The entries below contain a line with "Viewport: 585px width, 325px height." and a line with "Task: Select Spline-Werkzeuge". Quote exactly those two lines and all lines between them.

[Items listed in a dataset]
◇ ◇ ◇ ◇ ◇ ◇ ◇

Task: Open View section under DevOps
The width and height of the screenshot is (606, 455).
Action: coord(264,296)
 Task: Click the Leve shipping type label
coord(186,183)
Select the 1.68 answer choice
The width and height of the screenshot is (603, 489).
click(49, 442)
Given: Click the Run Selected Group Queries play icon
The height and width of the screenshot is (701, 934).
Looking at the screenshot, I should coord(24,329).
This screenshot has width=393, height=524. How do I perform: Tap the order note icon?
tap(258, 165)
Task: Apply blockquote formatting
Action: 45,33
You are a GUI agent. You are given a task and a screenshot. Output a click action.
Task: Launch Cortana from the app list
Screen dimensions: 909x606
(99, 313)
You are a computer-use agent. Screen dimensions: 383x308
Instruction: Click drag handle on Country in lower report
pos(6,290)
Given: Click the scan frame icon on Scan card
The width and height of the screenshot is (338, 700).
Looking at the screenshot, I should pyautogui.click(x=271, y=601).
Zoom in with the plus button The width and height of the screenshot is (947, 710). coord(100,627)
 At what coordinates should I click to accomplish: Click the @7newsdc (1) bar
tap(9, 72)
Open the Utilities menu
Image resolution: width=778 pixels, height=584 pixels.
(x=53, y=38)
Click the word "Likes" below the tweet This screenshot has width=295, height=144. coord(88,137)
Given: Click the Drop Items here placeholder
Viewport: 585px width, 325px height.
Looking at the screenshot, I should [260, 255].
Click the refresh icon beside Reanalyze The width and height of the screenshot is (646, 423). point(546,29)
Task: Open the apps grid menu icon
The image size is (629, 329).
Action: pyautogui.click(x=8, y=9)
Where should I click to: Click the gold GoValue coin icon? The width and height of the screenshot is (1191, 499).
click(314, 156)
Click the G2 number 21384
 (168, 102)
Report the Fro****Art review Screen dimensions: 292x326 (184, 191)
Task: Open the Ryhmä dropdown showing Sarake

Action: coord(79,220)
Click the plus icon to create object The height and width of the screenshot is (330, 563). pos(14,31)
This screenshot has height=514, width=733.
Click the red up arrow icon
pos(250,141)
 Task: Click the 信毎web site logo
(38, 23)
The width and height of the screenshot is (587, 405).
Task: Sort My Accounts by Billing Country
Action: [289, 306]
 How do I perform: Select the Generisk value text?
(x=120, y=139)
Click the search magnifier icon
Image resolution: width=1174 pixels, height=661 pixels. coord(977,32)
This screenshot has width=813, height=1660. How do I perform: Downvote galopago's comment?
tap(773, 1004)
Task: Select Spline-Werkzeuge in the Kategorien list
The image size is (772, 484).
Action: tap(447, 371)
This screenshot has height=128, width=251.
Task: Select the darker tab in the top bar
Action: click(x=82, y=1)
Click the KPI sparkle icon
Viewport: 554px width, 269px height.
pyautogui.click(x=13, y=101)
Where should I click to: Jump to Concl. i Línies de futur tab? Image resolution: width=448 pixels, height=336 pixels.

◇ ◇ ◇ ◇ ◇ ◇ ◇

** RESULT BELOW **
Viewport: 585px width, 325px height.
Looking at the screenshot, I should [260, 255].
Click the refresh icon beside Reanalyze The width and height of the screenshot is (646, 423). point(546,29)
Task: Open the apps grid menu icon
The image size is (629, 329).
Action: pyautogui.click(x=8, y=9)
Where should I click to: Click the gold GoValue coin icon? The width and height of the screenshot is (1191, 499).
click(314, 156)
Click the G2 number 21384
 (168, 102)
Report the Fro****Art review Screen dimensions: 292x326 (184, 191)
Task: Open the Ryhmä dropdown showing Sarake

Action: coord(79,220)
Click the plus icon to create object The height and width of the screenshot is (330, 563). pos(14,31)
This screenshot has height=514, width=733.
Click the red up arrow icon
pos(250,141)
 Task: Click the 信毎web site logo
(38, 23)
The width and height of the screenshot is (587, 405).
Task: Sort My Accounts by Billing Country
Action: [289, 306]
 How do I perform: Select the Generisk value text?
(x=120, y=139)
Click the search magnifier icon
Image resolution: width=1174 pixels, height=661 pixels. coord(977,32)
This screenshot has width=813, height=1660. How do I perform: Downvote galopago's comment?
tap(773, 1004)
Task: Select Spline-Werkzeuge in the Kategorien list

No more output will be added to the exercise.